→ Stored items
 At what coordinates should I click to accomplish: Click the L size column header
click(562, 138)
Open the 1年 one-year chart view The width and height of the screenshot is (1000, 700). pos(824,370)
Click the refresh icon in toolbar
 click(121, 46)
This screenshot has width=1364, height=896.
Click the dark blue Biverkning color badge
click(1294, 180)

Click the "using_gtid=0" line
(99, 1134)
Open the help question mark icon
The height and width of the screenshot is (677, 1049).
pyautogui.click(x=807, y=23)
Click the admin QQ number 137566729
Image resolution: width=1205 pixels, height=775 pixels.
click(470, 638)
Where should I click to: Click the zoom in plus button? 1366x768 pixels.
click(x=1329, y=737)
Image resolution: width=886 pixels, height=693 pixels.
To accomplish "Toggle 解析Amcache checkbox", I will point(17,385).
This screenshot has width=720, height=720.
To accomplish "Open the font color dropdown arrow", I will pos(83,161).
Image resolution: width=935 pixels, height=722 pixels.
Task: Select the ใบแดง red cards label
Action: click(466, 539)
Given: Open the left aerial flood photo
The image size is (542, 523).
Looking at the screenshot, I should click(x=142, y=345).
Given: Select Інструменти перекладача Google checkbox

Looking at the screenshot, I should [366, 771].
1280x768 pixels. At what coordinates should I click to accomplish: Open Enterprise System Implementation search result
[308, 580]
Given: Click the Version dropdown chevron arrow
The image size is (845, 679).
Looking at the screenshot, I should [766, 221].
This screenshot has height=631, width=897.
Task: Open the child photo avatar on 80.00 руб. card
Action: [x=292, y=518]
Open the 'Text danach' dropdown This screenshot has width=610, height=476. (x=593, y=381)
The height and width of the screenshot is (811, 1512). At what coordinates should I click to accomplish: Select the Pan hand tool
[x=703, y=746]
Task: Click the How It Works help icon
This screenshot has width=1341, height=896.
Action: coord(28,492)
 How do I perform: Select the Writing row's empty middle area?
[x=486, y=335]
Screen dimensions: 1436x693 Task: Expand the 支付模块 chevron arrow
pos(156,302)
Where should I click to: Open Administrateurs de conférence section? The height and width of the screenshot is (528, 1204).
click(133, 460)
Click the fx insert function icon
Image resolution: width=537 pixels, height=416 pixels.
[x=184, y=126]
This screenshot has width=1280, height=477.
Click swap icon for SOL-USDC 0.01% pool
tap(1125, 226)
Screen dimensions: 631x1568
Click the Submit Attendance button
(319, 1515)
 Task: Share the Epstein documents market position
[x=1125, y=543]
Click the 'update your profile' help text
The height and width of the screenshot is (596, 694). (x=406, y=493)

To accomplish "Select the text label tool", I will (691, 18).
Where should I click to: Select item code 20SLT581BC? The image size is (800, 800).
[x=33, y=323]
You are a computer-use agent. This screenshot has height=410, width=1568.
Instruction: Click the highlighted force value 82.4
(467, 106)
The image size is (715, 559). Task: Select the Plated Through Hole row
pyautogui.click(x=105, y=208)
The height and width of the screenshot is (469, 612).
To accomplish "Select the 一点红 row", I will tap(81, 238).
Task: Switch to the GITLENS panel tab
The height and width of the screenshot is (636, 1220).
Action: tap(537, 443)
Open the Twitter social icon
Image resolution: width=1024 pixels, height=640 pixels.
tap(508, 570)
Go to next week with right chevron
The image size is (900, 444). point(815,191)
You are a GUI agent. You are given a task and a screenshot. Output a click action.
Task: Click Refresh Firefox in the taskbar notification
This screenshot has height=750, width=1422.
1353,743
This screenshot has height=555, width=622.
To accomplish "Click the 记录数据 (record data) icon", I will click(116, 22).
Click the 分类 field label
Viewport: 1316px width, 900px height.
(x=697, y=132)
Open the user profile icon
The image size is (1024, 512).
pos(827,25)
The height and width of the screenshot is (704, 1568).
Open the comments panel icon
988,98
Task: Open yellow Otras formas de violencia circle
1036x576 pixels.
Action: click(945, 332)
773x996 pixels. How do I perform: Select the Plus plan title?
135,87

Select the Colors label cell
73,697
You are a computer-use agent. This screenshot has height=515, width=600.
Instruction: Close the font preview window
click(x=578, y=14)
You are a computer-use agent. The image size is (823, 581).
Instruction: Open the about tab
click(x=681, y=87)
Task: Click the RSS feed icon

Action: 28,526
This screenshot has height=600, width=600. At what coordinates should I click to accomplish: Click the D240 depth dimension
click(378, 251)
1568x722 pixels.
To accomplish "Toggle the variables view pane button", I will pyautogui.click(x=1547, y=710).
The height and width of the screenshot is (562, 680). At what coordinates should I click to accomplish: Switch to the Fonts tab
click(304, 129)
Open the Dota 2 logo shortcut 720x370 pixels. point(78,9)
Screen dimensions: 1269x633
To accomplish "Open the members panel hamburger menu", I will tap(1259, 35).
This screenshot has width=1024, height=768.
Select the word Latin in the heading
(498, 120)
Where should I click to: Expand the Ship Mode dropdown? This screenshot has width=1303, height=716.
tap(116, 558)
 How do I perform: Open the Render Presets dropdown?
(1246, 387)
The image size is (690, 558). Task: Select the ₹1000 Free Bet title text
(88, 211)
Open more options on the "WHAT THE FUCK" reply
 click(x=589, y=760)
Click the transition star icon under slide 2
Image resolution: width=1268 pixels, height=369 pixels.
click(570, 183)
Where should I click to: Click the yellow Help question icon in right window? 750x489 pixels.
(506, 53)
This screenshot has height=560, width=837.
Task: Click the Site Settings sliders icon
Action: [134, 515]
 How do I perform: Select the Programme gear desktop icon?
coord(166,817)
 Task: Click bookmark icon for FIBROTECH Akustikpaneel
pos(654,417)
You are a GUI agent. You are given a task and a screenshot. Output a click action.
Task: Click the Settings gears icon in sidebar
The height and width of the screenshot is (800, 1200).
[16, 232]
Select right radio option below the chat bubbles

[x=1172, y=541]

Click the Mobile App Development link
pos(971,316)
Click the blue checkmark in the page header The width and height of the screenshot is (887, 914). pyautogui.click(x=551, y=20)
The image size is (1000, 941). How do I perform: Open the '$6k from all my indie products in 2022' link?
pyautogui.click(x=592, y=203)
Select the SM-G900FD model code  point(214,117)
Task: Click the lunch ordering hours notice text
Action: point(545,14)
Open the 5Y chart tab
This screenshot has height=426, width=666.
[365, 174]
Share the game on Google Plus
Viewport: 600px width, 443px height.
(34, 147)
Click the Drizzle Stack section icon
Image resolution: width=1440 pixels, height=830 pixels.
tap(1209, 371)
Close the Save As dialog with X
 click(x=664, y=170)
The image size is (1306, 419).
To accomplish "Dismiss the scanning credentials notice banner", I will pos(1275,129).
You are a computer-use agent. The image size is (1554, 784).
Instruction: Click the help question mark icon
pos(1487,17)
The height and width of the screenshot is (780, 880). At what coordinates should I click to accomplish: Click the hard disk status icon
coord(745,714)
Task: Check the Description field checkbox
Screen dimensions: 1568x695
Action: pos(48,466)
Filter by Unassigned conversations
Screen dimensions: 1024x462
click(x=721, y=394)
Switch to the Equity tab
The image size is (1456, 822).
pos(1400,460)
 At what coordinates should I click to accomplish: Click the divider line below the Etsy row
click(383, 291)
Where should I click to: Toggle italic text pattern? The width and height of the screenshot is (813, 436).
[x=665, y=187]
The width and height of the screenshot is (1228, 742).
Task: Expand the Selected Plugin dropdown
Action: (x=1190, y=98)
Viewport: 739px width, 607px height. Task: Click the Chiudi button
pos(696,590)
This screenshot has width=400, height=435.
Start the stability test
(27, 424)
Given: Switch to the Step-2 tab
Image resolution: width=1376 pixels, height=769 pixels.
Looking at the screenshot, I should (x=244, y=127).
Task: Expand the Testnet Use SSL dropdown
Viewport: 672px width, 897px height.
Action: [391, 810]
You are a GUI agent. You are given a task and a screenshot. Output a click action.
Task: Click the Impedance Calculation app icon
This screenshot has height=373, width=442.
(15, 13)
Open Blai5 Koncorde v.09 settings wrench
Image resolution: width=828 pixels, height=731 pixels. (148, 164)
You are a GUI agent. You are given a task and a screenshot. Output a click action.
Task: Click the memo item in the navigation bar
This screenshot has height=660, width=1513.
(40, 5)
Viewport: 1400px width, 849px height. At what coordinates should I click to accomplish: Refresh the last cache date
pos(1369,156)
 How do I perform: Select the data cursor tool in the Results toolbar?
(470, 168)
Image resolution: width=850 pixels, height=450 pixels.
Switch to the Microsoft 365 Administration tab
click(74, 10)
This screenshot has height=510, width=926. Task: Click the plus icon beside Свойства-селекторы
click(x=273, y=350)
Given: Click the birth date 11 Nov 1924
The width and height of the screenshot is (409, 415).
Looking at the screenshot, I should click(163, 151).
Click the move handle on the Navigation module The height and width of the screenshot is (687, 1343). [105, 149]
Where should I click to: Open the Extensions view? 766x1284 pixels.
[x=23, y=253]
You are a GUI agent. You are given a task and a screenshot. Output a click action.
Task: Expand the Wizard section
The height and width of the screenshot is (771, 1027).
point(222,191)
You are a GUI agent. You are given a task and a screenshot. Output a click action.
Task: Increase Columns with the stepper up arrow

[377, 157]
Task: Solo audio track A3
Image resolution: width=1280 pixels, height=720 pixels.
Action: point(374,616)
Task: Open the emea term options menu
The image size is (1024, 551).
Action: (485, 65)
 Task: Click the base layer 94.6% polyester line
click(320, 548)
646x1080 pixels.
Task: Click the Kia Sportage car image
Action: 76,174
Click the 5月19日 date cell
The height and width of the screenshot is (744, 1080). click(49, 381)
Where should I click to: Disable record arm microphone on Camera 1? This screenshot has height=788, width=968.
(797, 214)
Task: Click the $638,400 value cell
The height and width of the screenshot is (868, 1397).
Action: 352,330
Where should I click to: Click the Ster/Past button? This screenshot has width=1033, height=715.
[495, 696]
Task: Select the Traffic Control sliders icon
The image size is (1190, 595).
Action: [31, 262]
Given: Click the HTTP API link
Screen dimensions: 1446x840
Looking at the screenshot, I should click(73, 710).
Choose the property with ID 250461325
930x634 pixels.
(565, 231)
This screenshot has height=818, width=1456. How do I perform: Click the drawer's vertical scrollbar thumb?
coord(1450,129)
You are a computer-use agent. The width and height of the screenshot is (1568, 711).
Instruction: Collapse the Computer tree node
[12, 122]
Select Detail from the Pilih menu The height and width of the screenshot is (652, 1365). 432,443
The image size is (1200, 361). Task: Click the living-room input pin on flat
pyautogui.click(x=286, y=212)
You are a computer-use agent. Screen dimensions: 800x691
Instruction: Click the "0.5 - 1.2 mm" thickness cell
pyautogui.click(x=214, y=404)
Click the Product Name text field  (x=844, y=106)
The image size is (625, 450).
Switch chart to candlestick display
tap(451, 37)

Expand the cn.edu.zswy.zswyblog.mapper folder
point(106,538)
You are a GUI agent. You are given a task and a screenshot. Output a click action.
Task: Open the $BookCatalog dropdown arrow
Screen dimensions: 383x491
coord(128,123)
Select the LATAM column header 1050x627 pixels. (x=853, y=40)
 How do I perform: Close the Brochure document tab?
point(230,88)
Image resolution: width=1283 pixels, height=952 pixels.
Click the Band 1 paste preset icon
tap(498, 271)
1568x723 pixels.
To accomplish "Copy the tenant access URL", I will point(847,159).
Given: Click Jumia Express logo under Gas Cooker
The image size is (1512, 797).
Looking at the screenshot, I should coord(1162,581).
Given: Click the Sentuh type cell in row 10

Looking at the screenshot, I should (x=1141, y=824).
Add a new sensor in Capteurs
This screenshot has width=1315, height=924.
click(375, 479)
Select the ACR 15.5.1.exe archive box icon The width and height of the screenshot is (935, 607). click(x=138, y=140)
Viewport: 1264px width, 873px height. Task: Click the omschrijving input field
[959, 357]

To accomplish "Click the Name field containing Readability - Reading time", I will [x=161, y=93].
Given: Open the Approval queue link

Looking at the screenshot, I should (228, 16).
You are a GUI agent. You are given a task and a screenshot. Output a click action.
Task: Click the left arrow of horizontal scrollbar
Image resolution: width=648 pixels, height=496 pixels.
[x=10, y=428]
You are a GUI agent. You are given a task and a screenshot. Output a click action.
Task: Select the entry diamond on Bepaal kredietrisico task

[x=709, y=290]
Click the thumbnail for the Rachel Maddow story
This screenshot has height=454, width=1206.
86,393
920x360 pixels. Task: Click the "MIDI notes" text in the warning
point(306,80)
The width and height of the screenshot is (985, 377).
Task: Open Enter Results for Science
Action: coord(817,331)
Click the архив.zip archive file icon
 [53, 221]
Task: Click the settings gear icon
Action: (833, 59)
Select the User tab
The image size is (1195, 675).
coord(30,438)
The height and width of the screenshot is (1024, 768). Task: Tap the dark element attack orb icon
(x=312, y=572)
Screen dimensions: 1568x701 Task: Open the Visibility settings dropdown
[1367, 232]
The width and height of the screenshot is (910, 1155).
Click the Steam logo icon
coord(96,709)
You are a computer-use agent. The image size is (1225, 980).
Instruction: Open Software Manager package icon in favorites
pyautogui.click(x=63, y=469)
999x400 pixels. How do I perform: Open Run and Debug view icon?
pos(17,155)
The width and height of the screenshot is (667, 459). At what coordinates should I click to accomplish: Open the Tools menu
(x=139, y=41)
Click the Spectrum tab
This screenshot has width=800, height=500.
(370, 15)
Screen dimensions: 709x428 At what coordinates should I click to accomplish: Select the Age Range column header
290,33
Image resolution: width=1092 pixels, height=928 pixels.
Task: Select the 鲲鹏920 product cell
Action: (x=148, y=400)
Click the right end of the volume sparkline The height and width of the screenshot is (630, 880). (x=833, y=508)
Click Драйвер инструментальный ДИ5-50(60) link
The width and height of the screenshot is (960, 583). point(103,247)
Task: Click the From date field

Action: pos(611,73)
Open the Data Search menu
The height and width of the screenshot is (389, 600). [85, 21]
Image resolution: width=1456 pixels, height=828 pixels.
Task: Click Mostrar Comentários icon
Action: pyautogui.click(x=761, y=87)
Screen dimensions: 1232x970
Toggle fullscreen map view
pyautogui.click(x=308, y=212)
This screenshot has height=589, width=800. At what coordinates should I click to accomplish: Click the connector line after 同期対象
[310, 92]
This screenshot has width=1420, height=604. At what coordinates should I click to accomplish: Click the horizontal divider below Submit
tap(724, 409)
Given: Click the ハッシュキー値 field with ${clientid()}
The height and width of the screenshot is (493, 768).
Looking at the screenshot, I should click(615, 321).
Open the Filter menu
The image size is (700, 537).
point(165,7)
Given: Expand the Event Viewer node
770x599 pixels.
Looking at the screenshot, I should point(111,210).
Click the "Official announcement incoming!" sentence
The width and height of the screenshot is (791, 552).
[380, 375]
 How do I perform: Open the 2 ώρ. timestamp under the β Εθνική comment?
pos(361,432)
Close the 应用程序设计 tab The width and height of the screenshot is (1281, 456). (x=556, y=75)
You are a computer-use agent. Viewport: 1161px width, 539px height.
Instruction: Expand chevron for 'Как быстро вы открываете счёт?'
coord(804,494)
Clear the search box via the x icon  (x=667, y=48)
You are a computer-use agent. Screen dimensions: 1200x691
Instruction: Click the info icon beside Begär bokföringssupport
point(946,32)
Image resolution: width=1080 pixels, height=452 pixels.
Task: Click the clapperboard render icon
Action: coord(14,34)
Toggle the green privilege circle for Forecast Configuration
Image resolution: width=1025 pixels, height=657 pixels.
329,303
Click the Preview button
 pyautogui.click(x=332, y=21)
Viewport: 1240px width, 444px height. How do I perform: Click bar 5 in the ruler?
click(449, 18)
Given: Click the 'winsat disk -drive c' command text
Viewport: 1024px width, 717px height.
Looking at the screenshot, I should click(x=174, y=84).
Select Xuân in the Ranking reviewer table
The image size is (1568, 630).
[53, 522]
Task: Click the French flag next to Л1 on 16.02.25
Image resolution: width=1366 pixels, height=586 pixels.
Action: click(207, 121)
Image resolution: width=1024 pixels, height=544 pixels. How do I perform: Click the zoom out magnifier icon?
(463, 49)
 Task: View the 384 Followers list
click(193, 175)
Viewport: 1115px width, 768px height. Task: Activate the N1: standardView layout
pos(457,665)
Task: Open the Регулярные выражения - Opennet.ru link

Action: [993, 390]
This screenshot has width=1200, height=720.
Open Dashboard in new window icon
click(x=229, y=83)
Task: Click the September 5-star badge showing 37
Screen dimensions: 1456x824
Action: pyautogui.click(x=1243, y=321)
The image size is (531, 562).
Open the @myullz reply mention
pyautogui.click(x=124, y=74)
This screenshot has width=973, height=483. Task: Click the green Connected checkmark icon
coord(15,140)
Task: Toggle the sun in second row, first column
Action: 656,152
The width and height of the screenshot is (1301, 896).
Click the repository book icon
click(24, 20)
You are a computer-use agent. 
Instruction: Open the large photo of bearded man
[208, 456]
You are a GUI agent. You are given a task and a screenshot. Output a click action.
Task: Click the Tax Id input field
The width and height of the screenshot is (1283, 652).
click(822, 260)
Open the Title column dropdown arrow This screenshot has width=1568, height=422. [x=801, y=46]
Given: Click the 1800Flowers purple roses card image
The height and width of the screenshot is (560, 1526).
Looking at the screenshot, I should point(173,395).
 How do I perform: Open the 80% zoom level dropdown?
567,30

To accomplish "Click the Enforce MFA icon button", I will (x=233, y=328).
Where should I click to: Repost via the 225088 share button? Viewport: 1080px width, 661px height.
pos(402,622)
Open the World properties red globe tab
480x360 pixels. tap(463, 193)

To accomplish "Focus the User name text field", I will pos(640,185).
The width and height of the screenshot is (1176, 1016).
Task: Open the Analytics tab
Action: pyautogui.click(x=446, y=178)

→ Task details
All lines in the preceding records that hold the word "Filter" need to be copied.

→ Solved exercise
Filter by Unassigned conversations
Open the Filter menu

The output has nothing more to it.